One night, 10 minutes, many perspectives. An attack? An incident? I’m sure you’ll decide for yourself.

Well, That Was Ugly and Bad …

… but perhaps some good can come out of it.

I’m hoping that the league will review how it assesses penalties following this incident. I do know that the CCHA does an excellent job of reviewing its officiating. I’m biased to be sure, but I do think that the CCHA has the best officiating in college hockey.

But there are two more wrongs that may be righted because of this incident. In a release today, the CCHA announced that the University of Michigan will beef up its security around the visiting team’s locker room in Yost Ice Arena.

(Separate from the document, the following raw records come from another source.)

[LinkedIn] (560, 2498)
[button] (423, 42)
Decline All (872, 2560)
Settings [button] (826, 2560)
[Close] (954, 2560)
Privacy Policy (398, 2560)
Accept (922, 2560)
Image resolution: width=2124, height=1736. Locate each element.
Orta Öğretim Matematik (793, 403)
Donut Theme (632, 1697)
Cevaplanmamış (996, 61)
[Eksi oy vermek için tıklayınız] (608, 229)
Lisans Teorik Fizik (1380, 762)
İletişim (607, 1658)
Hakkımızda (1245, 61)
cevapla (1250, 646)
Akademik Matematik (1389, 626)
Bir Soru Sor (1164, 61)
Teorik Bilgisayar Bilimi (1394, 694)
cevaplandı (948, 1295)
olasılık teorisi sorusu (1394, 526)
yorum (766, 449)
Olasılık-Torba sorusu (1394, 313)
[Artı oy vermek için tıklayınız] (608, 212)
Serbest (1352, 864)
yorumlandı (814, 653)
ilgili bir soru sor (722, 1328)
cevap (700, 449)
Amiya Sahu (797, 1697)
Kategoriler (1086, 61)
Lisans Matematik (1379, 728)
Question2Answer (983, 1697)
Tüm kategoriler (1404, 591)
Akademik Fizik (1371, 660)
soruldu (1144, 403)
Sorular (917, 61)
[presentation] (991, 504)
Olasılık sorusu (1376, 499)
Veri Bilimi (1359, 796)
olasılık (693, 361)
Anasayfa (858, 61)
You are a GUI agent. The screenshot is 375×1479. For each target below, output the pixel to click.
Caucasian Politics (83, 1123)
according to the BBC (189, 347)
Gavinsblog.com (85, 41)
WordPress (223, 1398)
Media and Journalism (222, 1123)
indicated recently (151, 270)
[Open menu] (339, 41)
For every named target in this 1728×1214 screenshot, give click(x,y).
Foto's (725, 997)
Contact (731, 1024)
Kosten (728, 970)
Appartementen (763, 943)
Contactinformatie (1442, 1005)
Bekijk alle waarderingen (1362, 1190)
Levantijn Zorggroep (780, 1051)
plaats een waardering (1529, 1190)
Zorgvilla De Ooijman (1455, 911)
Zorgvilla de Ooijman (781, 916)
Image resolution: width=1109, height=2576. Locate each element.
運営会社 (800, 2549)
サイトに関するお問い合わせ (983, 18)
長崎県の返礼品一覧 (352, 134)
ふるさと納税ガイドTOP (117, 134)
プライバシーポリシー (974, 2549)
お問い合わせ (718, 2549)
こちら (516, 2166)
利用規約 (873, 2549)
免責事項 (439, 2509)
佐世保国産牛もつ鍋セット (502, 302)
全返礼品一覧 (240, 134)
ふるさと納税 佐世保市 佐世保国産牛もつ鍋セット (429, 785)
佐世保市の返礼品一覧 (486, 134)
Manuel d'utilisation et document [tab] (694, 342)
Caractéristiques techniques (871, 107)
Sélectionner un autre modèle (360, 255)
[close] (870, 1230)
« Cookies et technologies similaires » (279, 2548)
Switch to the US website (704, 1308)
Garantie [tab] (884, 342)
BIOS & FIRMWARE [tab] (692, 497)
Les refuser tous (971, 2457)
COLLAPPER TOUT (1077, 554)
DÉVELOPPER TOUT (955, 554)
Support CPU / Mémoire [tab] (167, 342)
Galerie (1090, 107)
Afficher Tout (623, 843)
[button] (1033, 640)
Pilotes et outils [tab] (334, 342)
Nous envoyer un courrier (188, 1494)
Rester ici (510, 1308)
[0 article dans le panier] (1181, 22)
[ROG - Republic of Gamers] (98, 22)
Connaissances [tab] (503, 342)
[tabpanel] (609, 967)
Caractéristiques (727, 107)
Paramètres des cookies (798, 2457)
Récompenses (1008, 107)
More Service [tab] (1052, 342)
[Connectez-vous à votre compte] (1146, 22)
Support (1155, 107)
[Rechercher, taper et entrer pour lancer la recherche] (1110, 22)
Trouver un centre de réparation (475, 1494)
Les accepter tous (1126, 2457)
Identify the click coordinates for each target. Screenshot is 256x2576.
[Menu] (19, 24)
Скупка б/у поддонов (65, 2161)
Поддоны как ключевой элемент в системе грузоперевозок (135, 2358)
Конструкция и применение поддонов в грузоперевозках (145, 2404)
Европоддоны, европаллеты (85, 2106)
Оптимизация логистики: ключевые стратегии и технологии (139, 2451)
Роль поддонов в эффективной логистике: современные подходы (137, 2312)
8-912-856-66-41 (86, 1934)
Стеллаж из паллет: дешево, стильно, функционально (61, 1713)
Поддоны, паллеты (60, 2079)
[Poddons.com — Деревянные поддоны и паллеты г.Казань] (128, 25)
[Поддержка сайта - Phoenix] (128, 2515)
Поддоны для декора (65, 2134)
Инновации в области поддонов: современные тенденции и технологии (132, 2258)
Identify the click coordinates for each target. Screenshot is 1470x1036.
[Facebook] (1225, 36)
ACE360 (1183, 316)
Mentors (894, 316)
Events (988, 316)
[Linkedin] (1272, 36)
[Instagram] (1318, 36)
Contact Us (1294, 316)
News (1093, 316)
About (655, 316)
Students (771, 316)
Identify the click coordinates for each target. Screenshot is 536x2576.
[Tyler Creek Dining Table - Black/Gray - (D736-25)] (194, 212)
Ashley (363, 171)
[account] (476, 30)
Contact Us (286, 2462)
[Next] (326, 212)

To be sure, the atmosphere before in that area was a bit relaxed — but who could have predicted what happened last Saturday? According to the release, there will be increased security at Yost and a better credentialing process near the visiting team’s locker room.

(“Better credentialing” means “any.” It’s been really lax back there, something I didn’t realize until Saturday.)

And in the wake of the embarrassing “F— you, State! ” chant, the league says that UM will do something about the student section.

“The University of Michigan has also taken steps to eliminate the use of profane language and obscene gestures at Yost Ice Arena during hockey games,” said the release.

The release should add the word “finally” to that statement.

According to the league, students received an email regarding that incident that reads, in part, “…we believe the fan conduct last week was not appropriate to Michigan standards and will not be tolerated in the future.”

(But it’s been so appropriate up until last week, right?)

The email students received also says, “The actions on the ice do not excuse what was heard or displayed. Just as it is written on the back of your ticket and read during pre-game announcements, management reserves the right to eject any person whose conduct management deems disorderly, obnoxious or unbecoming.” Emphasis mine.